From the line that contains "Viewport: 939px width, 688px height." to the end of the entries, write out every line exactly, including both ends, and nothing more.

- MATERIAL TO PROCESS
BEGIN

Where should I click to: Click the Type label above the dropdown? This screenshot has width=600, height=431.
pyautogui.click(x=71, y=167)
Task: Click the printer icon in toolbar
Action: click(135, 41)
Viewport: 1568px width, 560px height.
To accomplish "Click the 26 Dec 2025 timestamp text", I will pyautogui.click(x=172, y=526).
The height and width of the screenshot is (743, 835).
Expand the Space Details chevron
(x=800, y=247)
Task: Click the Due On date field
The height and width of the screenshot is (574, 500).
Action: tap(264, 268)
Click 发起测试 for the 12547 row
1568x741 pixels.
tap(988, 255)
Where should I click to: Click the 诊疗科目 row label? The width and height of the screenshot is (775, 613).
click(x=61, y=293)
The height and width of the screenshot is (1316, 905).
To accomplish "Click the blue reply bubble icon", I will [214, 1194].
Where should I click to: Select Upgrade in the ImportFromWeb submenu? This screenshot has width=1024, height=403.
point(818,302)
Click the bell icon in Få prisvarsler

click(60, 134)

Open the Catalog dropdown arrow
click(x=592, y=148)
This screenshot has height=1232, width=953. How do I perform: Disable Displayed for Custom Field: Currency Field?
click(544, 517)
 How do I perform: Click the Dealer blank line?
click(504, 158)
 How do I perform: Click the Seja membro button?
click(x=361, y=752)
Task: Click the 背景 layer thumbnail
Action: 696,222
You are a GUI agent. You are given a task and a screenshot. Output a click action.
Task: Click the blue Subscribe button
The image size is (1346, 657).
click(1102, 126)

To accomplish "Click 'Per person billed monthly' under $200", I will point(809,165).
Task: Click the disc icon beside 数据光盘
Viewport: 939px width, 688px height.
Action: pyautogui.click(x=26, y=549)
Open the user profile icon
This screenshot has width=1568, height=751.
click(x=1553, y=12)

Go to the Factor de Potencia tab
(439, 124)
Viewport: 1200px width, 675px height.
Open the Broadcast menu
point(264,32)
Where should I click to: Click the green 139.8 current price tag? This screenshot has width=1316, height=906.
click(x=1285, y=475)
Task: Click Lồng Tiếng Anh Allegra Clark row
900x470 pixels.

END

- RESPONSE
Viewport: 939px width, 688px height.
Action: pyautogui.click(x=26, y=549)
Open the user profile icon
This screenshot has width=1568, height=751.
click(x=1553, y=12)

Go to the Factor de Potencia tab
(439, 124)
Viewport: 1200px width, 675px height.
Open the Broadcast menu
point(264,32)
Where should I click to: Click the green 139.8 current price tag? This screenshot has width=1316, height=906.
click(x=1285, y=475)
Task: Click Lồng Tiếng Anh Allegra Clark row
900x470 pixels.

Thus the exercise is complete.